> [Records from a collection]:
###

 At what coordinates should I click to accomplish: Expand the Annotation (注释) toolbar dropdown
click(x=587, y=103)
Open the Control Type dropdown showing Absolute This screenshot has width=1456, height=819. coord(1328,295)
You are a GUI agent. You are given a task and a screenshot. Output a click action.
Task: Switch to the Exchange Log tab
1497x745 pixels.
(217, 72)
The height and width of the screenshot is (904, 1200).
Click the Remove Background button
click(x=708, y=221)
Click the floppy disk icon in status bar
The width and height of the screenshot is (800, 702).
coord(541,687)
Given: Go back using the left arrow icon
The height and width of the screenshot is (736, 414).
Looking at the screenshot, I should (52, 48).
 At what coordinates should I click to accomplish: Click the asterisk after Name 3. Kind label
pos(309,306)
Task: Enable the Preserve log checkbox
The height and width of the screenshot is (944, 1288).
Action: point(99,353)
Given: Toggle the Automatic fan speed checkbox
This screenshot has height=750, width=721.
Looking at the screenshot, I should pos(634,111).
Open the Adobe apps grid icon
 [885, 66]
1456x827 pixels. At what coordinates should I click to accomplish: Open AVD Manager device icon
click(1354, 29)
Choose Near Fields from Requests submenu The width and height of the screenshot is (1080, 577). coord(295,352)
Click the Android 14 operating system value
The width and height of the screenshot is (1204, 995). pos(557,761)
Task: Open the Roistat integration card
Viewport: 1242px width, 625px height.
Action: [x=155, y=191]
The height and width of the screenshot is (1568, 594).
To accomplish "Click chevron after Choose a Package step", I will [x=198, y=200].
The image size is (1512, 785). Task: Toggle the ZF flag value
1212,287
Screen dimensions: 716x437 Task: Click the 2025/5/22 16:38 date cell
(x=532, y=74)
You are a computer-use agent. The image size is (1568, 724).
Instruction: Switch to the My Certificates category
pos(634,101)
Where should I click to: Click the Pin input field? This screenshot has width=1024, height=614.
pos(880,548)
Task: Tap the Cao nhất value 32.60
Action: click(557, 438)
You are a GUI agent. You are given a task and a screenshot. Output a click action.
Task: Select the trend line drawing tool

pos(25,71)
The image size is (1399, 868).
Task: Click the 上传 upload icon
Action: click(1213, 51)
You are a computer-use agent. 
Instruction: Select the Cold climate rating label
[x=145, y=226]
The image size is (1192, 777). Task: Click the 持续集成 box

###

> [Objective]:
Please give the rows again, starting with the line that contains "Screen dimensions: 716x437" and going on through the line that contains "[x=145, y=226]", but change "Instruction" to "Goal" and leave everything else as it is.

> [Full output]:
Screen dimensions: 716x437 Task: Click the 2025/5/22 16:38 date cell
(x=532, y=74)
You are a computer-use agent. The image size is (1568, 724).
Goal: Switch to the My Certificates category
pos(634,101)
Where should I click to: Click the Pin input field? This screenshot has width=1024, height=614.
pos(880,548)
Task: Tap the Cao nhất value 32.60
Action: click(557, 438)
You are a GUI agent. You are given a task and a screenshot. Output a click action.
Task: Select the trend line drawing tool

pos(25,71)
The image size is (1399, 868).
Task: Click the 上传 upload icon
Action: click(1213, 51)
You are a computer-use agent. 
Goal: Select the Cold climate rating label
[x=145, y=226]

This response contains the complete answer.